— Your assignment —
The response must consist of the complete listing below, reproduced without alteration.
((
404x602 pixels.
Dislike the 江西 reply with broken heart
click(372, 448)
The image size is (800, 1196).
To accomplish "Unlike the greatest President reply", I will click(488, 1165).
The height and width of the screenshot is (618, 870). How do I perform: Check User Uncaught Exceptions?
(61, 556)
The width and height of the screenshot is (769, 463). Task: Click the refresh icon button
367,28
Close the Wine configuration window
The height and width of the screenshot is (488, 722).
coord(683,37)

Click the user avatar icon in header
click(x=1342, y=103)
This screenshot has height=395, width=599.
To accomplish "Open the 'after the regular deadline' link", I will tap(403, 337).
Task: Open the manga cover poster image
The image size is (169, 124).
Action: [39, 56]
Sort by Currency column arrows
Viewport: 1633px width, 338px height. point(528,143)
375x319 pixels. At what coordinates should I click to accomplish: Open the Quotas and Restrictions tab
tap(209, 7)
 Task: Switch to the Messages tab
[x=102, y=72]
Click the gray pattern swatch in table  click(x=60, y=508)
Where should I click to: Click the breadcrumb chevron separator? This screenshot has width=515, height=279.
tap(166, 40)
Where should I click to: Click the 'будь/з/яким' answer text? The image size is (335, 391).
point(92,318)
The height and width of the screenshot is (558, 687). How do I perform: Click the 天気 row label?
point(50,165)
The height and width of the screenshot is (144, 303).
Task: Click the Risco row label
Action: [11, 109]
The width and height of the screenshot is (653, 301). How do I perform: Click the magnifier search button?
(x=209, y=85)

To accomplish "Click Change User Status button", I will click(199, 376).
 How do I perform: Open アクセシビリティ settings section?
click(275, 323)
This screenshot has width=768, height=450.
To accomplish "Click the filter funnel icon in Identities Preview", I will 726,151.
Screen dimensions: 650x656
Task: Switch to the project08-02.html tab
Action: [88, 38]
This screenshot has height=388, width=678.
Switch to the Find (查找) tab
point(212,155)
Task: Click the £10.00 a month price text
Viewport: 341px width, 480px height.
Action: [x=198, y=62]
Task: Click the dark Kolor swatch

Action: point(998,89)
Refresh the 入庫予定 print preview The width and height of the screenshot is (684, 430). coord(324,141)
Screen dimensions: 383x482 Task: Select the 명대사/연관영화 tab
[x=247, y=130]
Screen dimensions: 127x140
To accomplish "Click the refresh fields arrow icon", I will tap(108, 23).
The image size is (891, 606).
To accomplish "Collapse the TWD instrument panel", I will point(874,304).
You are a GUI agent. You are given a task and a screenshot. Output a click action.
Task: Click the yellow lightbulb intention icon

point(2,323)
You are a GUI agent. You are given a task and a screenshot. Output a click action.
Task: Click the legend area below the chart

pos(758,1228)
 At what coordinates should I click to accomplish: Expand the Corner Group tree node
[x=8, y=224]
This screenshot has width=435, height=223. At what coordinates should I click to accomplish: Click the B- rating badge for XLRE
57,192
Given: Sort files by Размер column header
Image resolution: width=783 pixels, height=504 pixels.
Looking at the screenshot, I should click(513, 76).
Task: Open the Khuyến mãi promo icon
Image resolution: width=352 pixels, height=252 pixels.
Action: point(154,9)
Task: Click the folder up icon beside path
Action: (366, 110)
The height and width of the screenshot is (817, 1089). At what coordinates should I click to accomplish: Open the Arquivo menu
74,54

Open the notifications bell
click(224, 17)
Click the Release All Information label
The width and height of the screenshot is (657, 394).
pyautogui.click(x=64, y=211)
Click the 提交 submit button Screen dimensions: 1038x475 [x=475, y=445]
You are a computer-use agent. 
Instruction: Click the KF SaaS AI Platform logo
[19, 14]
))
— Exercise output —
404x602 pixels.
Dislike the 江西 reply with broken heart
click(372, 448)
The image size is (800, 1196).
To accomplish "Unlike the greatest President reply", I will click(488, 1165).
The height and width of the screenshot is (618, 870). How do I perform: Check User Uncaught Exceptions?
(61, 556)
The width and height of the screenshot is (769, 463). Task: Click the refresh icon button
367,28
Close the Wine configuration window
The height and width of the screenshot is (488, 722).
coord(683,37)

Click the user avatar icon in header
click(x=1342, y=103)
This screenshot has height=395, width=599.
To accomplish "Open the 'after the regular deadline' link", I will tap(403, 337).
Task: Open the manga cover poster image
The image size is (169, 124).
Action: [39, 56]
Sort by Currency column arrows
Viewport: 1633px width, 338px height. point(528,143)
375x319 pixels. At what coordinates should I click to accomplish: Open the Quotas and Restrictions tab
tap(209, 7)
 Task: Switch to the Messages tab
[x=102, y=72]
Click the gray pattern swatch in table  click(x=60, y=508)
Where should I click to: Click the breadcrumb chevron separator? This screenshot has width=515, height=279.
tap(166, 40)
Where should I click to: Click the 'будь/з/яким' answer text? The image size is (335, 391).
point(92,318)
The height and width of the screenshot is (558, 687). How do I perform: Click the 天気 row label?
point(50,165)
The height and width of the screenshot is (144, 303).
Task: Click the Risco row label
Action: [11, 109]
The width and height of the screenshot is (653, 301). How do I perform: Click the magnifier search button?
(x=209, y=85)

To accomplish "Click Change User Status button", I will click(199, 376).
 How do I perform: Open アクセシビリティ settings section?
click(275, 323)
This screenshot has width=768, height=450.
To accomplish "Click the filter funnel icon in Identities Preview", I will 726,151.
Screen dimensions: 650x656
Task: Switch to the project08-02.html tab
Action: [88, 38]
This screenshot has height=388, width=678.
Switch to the Find (查找) tab
point(212,155)
Task: Click the £10.00 a month price text
Viewport: 341px width, 480px height.
Action: [x=198, y=62]
Task: Click the dark Kolor swatch

Action: point(998,89)
Refresh the 入庫予定 print preview The width and height of the screenshot is (684, 430). coord(324,141)
Screen dimensions: 383x482 Task: Select the 명대사/연관영화 tab
[x=247, y=130]
Screen dimensions: 127x140
To accomplish "Click the refresh fields arrow icon", I will tap(108, 23).
The image size is (891, 606).
To accomplish "Collapse the TWD instrument panel", I will point(874,304).
You are a GUI agent. You are given a task and a screenshot. Output a click action.
Task: Click the yellow lightbulb intention icon

point(2,323)
You are a GUI agent. You are given a task and a screenshot. Output a click action.
Task: Click the legend area below the chart

pos(758,1228)
 At what coordinates should I click to accomplish: Expand the Corner Group tree node
[x=8, y=224]
This screenshot has width=435, height=223. At what coordinates should I click to accomplish: Click the B- rating badge for XLRE
57,192
Given: Sort files by Размер column header
Image resolution: width=783 pixels, height=504 pixels.
Looking at the screenshot, I should click(513, 76).
Task: Open the Khuyến mãi promo icon
Image resolution: width=352 pixels, height=252 pixels.
Action: point(154,9)
Task: Click the folder up icon beside path
Action: (366, 110)
The height and width of the screenshot is (817, 1089). At what coordinates should I click to accomplish: Open the Arquivo menu
74,54

Open the notifications bell
click(224, 17)
Click the Release All Information label
The width and height of the screenshot is (657, 394).
pyautogui.click(x=64, y=211)
Click the 提交 submit button Screen dimensions: 1038x475 [x=475, y=445]
You are a computer-use agent. 
Instruction: Click the KF SaaS AI Platform logo
[19, 14]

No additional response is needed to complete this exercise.